3.14. GObject-Style Construction

As pointed out before, Vala supports an alternative construction scheme that is slightly different to the one described before, but closer to the way GObject construction works. Which one you prefer depends on whether you come from the GObject side or from the Java or C# side. The gobject-style construction scheme introduces some new syntax elements: construct properties, a special Object(...) call and a construct block. Let’s take a look at how this works:

public class Person : Object {

    /* Construction properties */
    public string name { get; construct; }
    public int age { get; construct set; }

    public Person(string name) {
        Object(name: name);

    public Person.with_age(string name, int years) {
        Object(name: name, age: years);

    construct {
        // do anything else
        stdout.printf("Welcome %s\n", this.name);

With the gobject-style construction scheme each construction method only contains an Object(...) call for setting so-called construct properties. The Object(...) call takes a variable number of named arguments in the form of property: value. These properties must be declared as construct or set properties. They will be set to the given values and afterwards all construct {} blocks in the hierarchy from GLib.Object down to our class will be called.

The construct block is guaranteed to be called when an instance of this class is created, even if it is created as a subtype. It does neither have any parameters, nor a return value. Within this block you can call other methods and set member variables as needed.

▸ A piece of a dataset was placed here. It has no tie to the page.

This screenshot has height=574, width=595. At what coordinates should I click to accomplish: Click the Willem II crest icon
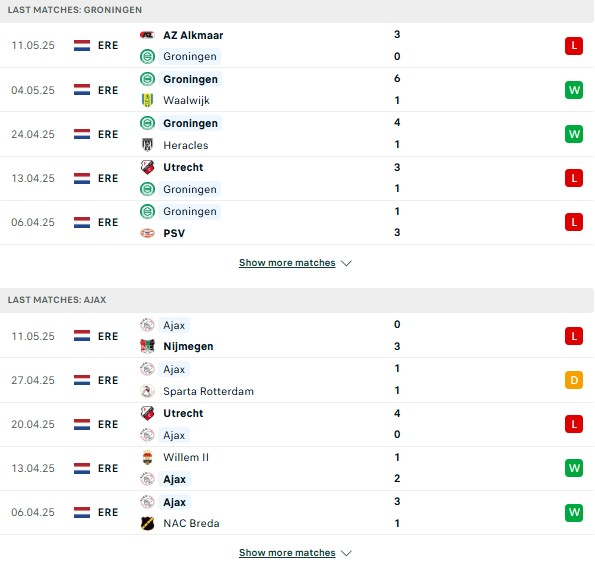point(147,457)
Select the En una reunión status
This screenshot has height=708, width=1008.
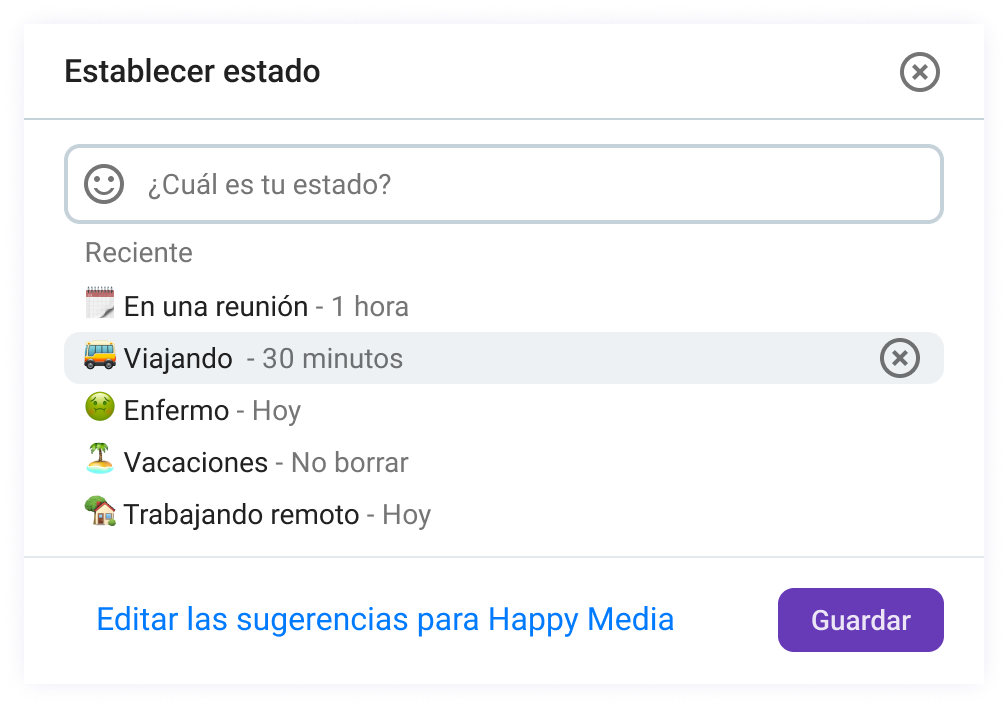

Construct properties are defined just as get and set properties, and therefore can run arbitrary code on assignment. If you need to do initialisation based on a single construct property, it is possible to write a custom construct block for the property, which will be executed immediately on assignment, and before any other construction code.

If a construct property is declared without set it is a so-called construct only property, which means it can only be assigned on construction, but no longer afterwards. In the example above name is such a construct only property.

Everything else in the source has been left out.